Source: IDBZ recapitalisation gathers pace | The Herald March 12, 2019
THE Infrastructure Development Bank of Zimbabwe is looking at hiring a financial advisor to help raise as much as $1 billion in fresh capital through a partial privatisation.
In tender published in the Government gazette last Friday, the State-owned bank said the advisor will be expected to provide advice and support for the implementation of the recapitalisation transaction in line with the Government’s privatisation policy.
The financial advisor will also propose recapitalisation options and make appropriate recommendations, prepare the necessary transaction documentation to relevant stakeholders in canvassing foreign and local strategic institutional investors.
The recapitalisation of IDBZ would be done in phases; firstly, raising $500 million in the short to medium term and secondly; further capitalising the bank with the same amount in the long term.
In addition to scaling up the bank’s capital base, the recapitalisation would bring on board investors aligned to IDBZ’s developmental mandate.
The investor will also be expected to facilitate access to long-term capital suitable for infrastructure projects.

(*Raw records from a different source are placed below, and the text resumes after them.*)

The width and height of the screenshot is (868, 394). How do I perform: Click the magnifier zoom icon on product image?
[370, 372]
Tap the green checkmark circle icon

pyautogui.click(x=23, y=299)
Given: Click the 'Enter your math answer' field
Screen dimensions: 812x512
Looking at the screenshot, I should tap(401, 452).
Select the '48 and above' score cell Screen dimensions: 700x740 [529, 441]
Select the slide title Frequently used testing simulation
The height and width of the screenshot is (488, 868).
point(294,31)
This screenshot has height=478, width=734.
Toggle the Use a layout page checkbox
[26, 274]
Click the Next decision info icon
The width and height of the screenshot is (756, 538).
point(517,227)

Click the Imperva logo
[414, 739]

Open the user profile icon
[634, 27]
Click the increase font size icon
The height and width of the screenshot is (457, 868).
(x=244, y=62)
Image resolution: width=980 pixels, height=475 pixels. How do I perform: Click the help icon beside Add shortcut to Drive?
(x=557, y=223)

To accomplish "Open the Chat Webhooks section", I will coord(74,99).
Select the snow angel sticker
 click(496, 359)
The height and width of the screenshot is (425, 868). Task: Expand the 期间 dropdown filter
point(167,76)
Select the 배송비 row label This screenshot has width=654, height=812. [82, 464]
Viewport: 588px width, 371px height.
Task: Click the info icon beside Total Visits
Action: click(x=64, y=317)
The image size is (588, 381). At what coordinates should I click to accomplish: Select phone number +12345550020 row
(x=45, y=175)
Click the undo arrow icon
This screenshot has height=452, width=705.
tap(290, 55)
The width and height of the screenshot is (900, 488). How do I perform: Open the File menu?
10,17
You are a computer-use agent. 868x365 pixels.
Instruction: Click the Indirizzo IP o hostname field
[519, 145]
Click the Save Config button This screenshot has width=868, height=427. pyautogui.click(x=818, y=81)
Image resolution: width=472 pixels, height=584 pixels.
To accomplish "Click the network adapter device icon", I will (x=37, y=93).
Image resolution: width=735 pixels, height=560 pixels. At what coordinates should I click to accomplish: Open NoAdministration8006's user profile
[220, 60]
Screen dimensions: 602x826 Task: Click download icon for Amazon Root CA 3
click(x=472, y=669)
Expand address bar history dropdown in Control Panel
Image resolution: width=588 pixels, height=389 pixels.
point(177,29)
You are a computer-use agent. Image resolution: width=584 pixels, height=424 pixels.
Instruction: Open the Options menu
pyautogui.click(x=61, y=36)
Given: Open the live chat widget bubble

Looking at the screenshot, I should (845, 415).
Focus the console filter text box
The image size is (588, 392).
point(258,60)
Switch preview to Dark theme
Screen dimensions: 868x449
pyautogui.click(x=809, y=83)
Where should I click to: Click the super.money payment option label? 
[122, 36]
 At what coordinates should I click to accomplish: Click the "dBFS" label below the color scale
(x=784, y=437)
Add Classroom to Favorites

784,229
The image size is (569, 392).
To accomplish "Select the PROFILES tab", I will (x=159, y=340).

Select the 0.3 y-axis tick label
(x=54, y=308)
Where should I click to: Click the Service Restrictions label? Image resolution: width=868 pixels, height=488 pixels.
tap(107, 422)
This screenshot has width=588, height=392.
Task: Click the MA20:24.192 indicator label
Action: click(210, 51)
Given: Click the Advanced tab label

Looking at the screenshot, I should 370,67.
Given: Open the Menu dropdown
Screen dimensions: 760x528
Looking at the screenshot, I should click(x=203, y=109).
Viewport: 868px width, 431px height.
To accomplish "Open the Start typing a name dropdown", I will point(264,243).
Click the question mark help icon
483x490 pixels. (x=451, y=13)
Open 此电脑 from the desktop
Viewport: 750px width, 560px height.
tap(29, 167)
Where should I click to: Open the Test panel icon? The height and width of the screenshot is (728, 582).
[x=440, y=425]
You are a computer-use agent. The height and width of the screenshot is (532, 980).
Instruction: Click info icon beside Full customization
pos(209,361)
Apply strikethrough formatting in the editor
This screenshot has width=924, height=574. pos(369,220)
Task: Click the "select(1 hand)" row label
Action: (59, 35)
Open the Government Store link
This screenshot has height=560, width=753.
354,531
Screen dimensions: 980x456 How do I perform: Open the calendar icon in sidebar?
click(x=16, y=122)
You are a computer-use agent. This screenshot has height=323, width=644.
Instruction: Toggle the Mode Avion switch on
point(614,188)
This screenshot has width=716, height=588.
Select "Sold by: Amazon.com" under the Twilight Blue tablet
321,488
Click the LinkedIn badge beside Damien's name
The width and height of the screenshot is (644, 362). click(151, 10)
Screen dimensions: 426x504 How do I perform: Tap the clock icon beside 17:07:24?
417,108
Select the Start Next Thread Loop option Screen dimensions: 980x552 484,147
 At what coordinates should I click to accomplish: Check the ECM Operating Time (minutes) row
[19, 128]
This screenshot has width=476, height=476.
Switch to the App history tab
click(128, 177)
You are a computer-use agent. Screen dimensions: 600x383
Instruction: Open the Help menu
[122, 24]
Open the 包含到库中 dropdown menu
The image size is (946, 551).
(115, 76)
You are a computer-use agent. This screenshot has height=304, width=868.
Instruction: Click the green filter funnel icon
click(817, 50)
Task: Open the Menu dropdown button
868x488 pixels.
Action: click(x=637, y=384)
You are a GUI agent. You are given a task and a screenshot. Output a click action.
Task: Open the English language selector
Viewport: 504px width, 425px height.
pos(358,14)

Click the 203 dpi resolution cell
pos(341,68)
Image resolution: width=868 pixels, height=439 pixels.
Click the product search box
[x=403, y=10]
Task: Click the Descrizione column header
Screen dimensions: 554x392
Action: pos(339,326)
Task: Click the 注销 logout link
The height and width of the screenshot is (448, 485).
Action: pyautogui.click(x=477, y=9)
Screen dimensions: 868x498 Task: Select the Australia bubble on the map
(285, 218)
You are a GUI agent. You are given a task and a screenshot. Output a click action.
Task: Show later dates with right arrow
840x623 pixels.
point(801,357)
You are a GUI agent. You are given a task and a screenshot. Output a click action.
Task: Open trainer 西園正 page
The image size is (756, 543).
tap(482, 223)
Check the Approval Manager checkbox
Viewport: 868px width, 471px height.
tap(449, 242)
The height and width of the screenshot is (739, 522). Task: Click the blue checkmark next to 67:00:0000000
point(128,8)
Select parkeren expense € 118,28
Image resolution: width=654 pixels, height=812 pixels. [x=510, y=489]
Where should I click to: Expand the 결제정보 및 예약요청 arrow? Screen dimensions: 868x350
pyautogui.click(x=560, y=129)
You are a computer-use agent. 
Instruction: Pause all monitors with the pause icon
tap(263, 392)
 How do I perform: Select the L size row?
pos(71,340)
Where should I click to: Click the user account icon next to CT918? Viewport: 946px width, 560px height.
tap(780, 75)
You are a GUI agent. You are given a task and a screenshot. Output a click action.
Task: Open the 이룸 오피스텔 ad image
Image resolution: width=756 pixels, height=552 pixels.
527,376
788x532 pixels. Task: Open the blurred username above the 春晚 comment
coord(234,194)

“The Government of Zimbabwe has approved the partial privatisation of the bank to facilitate the desired recapitalisation,” IDBZ said. “Bank now wishes to engage reputable consulting firms to undertake financial advisory services for its recapitalisation.”
Minimum criteria for short-listing of the advisor shall entail, among other things capital markets experience and proven networks within development financial institutions, Multilateral Finance Institutions Sovereign Wealth Funds and Investment Funds. IDBZ is among State-owned entities which the Government listed for immediate privatisation. Some of them include Tel One, Net One and People’s Owns Savings Bank.
Last year, the Government injected $150 million equity capital into the bank to help the institution discharge its mandate of providing long and medium term funding for infrastructure projects.
A strong capital base for IDBZ will enhance its efforts in championing infrastructure development through high impact investment energy, water and sanitation, information and communication technology and housing sector.
The bank’s interventions in these sectors include providing technical capacity building in project preparation, contract negotiations, implementation monitoring, resource mobilising and implementation, knowledge generation and sharing.
Zimbabwe has an estimated infrastructure backlog of $30 billion, according to the Africa Development Bank, after years of little investment into the sector.
Between 2009 and 2016, the Government spent a total of only $2 billion on infrastructure projects, the amount analysts say should have been spent on an annual basis.
The huge debt overhang and arrears to the multi-lateral financial institutions, including the International Monetary Fund and the World Bank also made it difficult for the country to raise long term capital critical for infrastructure projects.
In the absence of significant lines of credit from multi-lateral financial institutions, Zimbabwe has been operating on a tight budget.
The bulk of revenue going towards paying wages, leaving it with little or virtually no money for infrastructure.